Write out every line of the material as it stands, apart from the pictures.

** DATASET **
BEGIN
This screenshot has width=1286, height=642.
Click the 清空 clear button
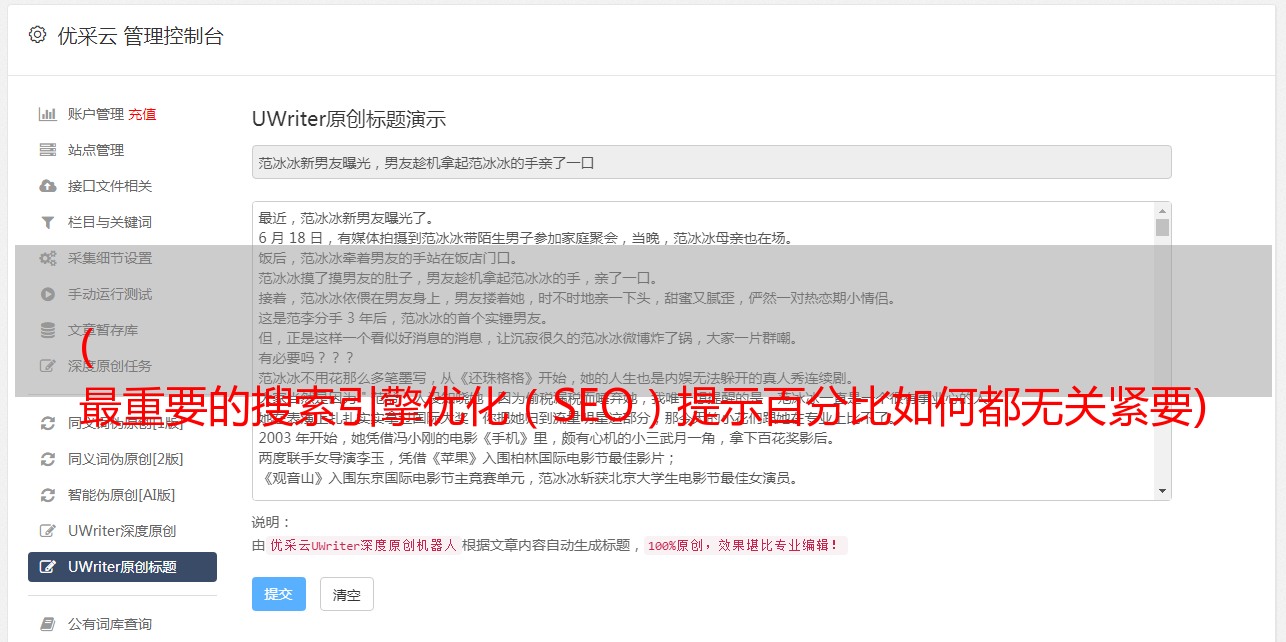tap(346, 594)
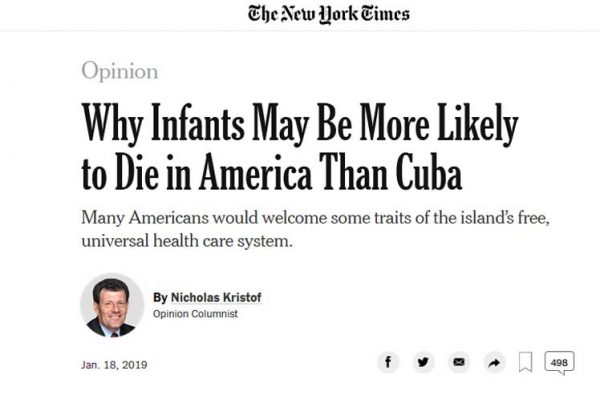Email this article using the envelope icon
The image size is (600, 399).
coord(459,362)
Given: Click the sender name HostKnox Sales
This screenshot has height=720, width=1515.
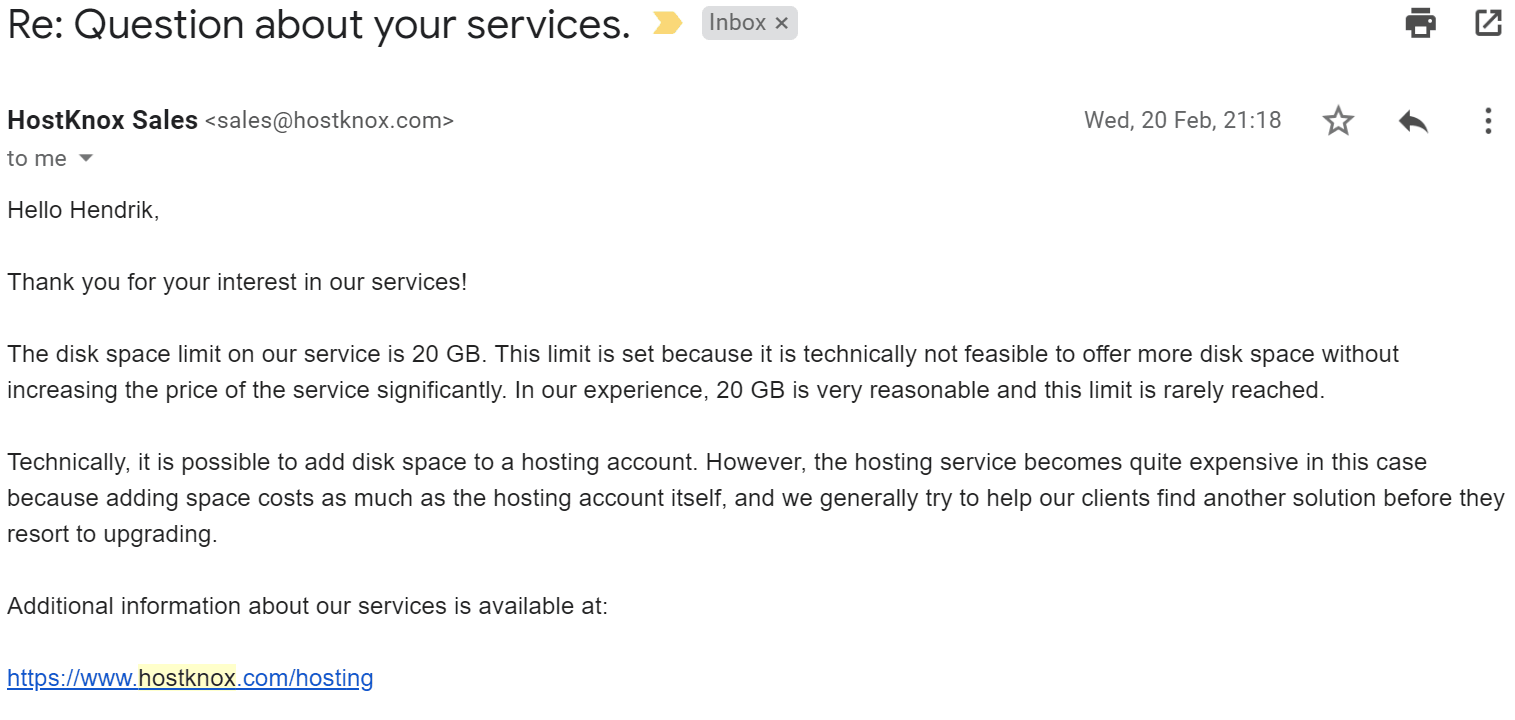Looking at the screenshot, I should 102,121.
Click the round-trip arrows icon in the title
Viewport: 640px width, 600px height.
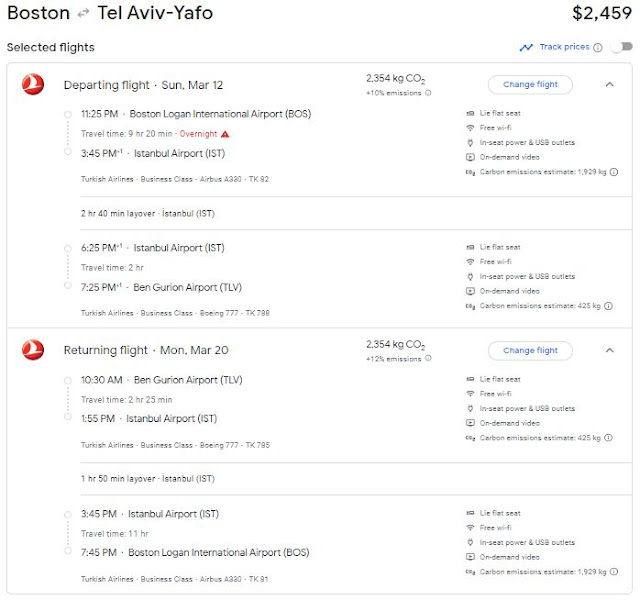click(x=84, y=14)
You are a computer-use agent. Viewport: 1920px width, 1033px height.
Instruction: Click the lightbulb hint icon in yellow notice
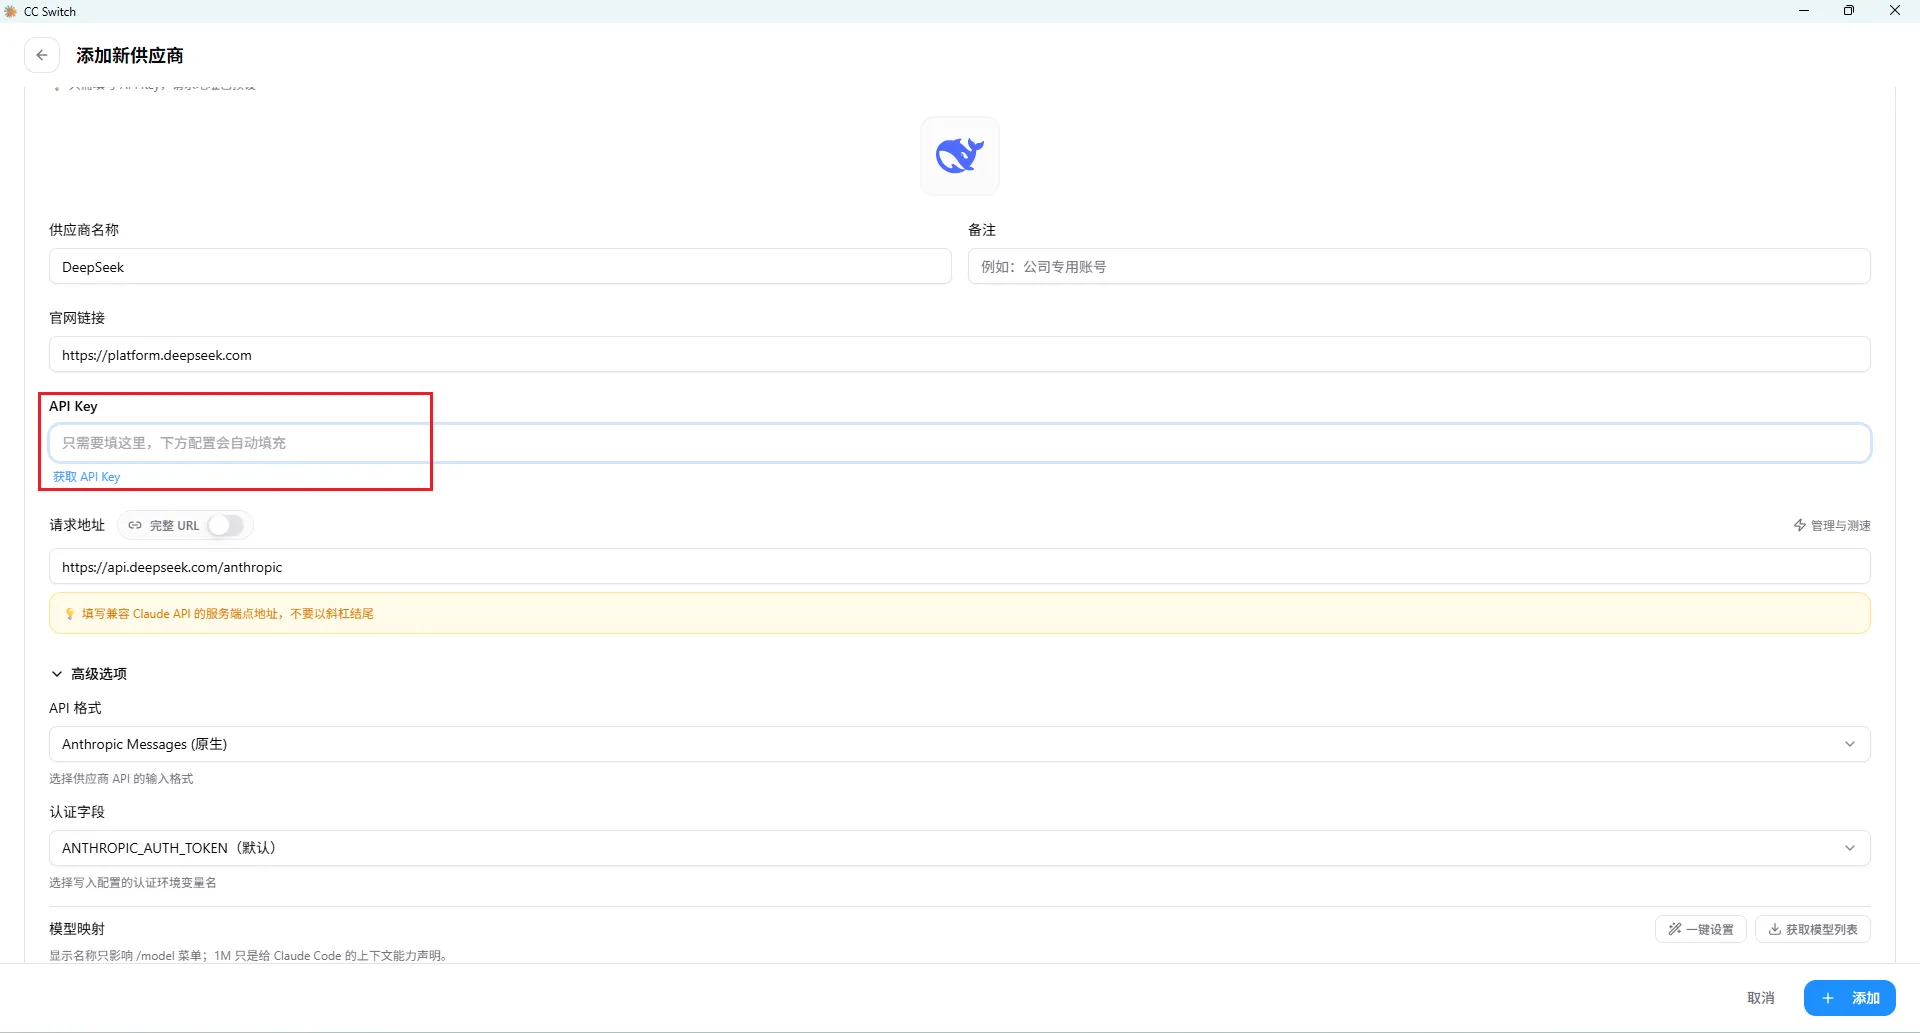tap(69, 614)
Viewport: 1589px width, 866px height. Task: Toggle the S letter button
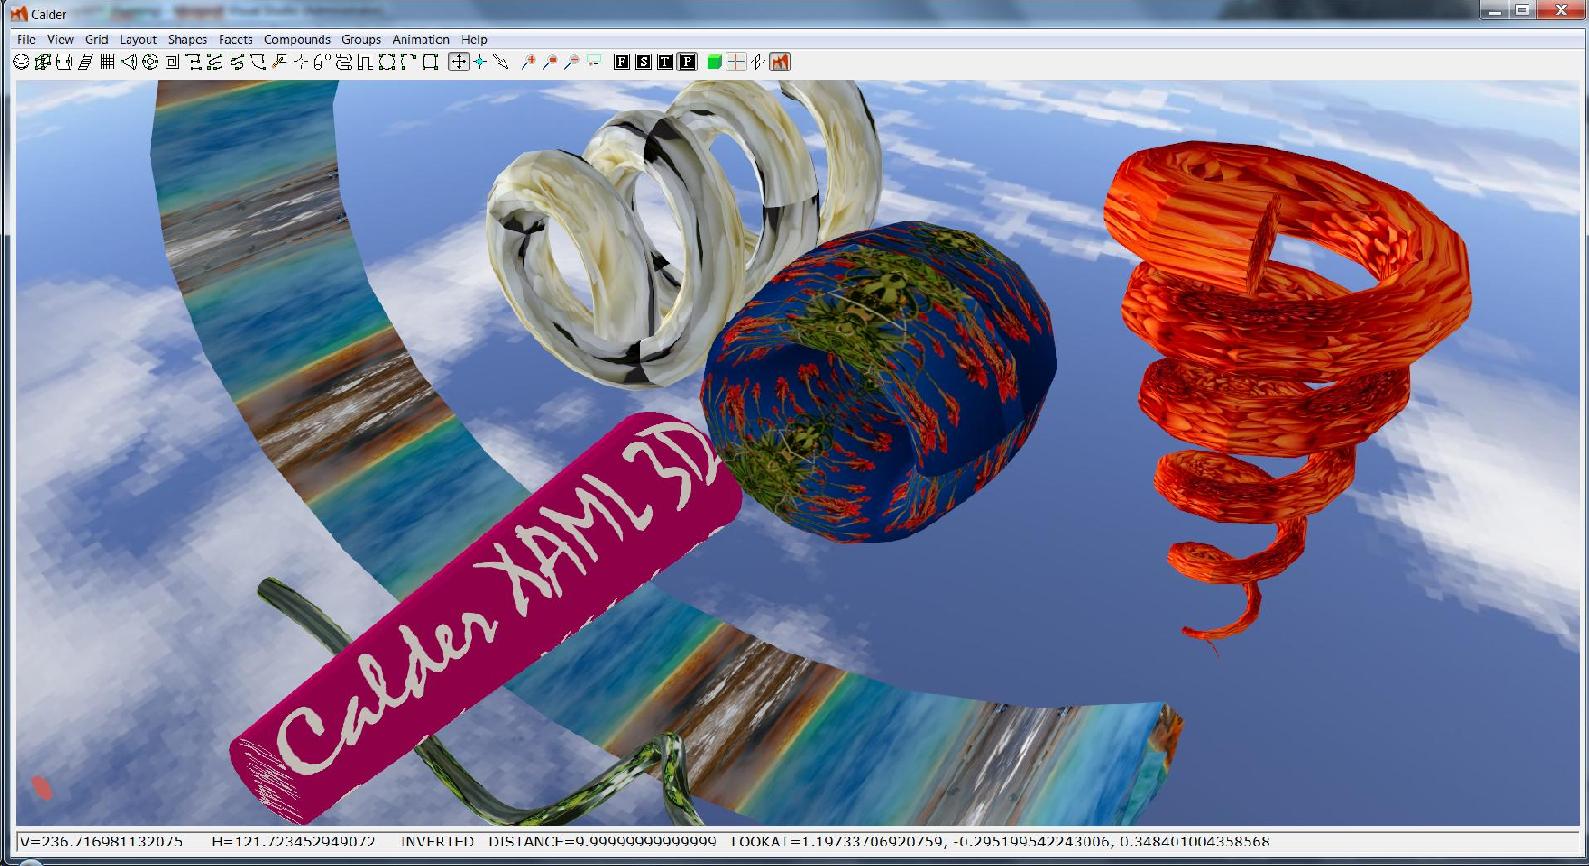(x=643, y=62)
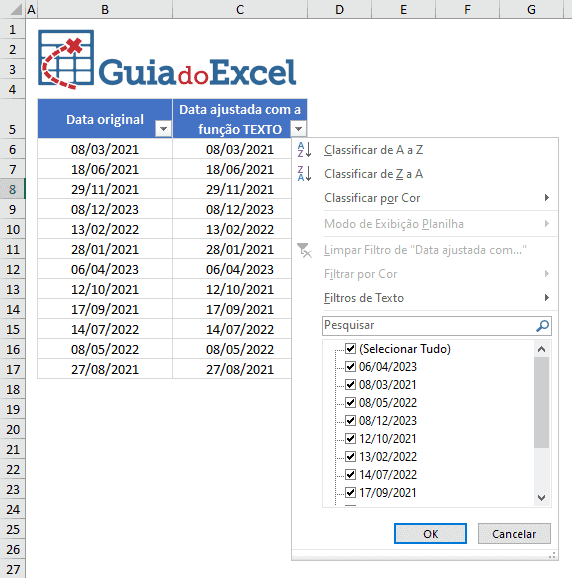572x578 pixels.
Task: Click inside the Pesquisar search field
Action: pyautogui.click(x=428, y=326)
END
** SOLUTION FOR THIS TASK **
This screenshot has width=1286, height=642.
Click the 清空 clear button
tap(346, 594)
Email this article using the envelope icon
The image size is (600, 399).
coord(459,362)
Given: Click the sender name HostKnox Sales
This screenshot has height=720, width=1515.
Looking at the screenshot, I should 102,121.
Click the round-trip arrows icon in the title
Viewport: 640px width, 600px height.
click(x=84, y=14)
You are a computer-use agent. Viewport: 1920px width, 1033px height.
Instruction: Click the lightbulb hint icon in yellow notice
tap(69, 614)
Viewport: 1589px width, 866px height. Task: Toggle the S letter button
(x=643, y=62)
572x578 pixels.
Task: Click inside the Pesquisar search field
Action: pyautogui.click(x=428, y=326)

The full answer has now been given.